Rheumatoid arthritis synovial fluid fibroblasts express TRAIL-R2 (DR5) that is functionally active

Objective. To examine fibroblasts grown from the synovial fluid of rheumatoid arthritis (RA) patients for TRAIL-R2 expression, and for susceptibility to apoptosis induced by an agonistic anti-TRAIL-R2 monoclonal antibody (mAb). Methods. The expression of TRAIL-R2 (DR5) was determined by flow cytometry on fibroblasts grown from the synovial fluid of patients with RA, osteoarthritis (OA), seronegative arthritis, and unclassified monarthritis or oligoarthritis, and on fibroblasts from the synovial membrane of RA and OA patients.

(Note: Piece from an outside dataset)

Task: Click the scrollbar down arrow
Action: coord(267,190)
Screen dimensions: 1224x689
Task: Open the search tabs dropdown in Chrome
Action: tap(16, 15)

Susceptibility to apoptosis mediated by an agonistic anti-TRAIL-R2 mAb was determined by alamar blue bioassay, fluorescence microscopy (annexin V/propidium iodide staining), and caspase activation. Results. Fibroblasts grew from 35 of 50 RA synovial fluid samples, of which 26 were DR5+ (mean [+/-SD] fluorescence intensity [MFI] 18.74 +/- 2.5). Fibroblasts also grew from 15 of 30 seronegative arthritis synovial fluid samples, 28 of 40 OA synovial fluid samples, and 8 of 20 unclassified monarthritis or oligoarthritis synovial fluid samples; all of these were DR5(MFI 0.32 +/- 0.02). All 10 of the fibroblast lines from joint replacement surgery or synovectomy specimens of RA patients were DR5+ (MFI 20.3 +/- 3.2). All fibroblast lines from the synovium of 10 OA patients were DR5-, as were fibroblasts from the skin of 5 healthy subjects. DR5+ fibroblast cultures underwent apoptosis when treated in vitro with an agonistic anti-DR5 antibody. Conclusion. Fibroblasts grown from the synovial fluid and synovial membrane of RA patients express TRAIL-R2 that is functionally active. An agonistic anti-TRAIL-R2 antibody that does not induce hepatocyte toxicity may be an alternative strategy for treatment of RA.